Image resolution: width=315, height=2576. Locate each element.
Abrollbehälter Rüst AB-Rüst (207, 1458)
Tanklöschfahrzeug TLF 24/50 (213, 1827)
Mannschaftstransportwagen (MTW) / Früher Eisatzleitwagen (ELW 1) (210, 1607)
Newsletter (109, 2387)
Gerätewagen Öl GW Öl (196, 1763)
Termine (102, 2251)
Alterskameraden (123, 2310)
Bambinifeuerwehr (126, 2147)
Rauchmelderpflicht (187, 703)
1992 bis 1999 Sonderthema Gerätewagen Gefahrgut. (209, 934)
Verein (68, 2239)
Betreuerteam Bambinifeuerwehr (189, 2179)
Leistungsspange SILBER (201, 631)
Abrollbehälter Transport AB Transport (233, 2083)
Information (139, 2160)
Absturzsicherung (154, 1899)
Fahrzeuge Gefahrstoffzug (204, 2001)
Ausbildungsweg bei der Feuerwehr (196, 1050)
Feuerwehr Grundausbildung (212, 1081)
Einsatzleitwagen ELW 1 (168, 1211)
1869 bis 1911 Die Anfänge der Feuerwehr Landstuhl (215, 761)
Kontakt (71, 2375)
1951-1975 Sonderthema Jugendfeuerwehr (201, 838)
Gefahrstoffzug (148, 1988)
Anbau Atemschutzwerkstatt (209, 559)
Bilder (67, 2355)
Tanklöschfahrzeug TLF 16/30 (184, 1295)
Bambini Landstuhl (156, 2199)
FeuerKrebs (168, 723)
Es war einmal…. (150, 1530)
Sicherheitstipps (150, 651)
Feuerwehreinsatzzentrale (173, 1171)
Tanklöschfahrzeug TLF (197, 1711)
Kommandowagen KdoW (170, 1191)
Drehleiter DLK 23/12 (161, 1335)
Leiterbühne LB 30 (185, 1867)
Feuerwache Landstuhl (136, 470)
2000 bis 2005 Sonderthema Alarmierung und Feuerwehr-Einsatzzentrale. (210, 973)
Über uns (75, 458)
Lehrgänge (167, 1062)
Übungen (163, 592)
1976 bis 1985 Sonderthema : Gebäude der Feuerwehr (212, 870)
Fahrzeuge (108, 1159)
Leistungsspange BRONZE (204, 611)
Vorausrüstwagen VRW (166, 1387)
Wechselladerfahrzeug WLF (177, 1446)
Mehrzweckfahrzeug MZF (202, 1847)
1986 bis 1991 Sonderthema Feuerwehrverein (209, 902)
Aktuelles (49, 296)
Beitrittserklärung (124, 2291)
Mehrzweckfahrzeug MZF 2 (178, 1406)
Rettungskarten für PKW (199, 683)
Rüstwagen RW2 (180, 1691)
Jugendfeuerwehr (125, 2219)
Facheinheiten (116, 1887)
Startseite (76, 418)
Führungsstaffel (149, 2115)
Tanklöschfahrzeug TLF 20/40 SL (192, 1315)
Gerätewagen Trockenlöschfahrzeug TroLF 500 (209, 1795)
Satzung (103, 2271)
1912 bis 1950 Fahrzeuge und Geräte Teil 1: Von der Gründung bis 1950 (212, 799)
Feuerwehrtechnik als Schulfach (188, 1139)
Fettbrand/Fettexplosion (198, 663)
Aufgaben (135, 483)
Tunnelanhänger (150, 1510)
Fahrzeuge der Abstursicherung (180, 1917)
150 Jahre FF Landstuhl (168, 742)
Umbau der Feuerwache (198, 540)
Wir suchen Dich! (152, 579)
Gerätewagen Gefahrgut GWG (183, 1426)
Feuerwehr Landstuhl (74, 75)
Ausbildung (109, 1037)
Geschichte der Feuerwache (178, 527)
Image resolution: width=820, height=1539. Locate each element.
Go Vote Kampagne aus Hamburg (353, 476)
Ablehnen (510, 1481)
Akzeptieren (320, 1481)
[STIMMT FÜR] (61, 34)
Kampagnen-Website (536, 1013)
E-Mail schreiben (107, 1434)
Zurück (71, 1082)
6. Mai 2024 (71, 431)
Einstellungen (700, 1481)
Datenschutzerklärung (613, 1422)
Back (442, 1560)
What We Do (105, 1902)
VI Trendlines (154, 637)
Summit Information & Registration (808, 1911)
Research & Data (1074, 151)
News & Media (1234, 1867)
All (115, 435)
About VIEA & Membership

### YOUR TASK
Give again, word for word, the lines of the listing, starting at its first line and ending with the line containing "Alterskameraden (123, 2310)".

### SOLUTION FOR THIS PROBLEM
Image resolution: width=315, height=2576. Locate each element.
Abrollbehälter Rüst AB-Rüst (207, 1458)
Tanklöschfahrzeug TLF 24/50 (213, 1827)
Mannschaftstransportwagen (MTW) / Früher Eisatzleitwagen (ELW 1) (210, 1607)
Newsletter (109, 2387)
Gerätewagen Öl GW Öl (196, 1763)
Termine (102, 2251)
Alterskameraden (123, 2310)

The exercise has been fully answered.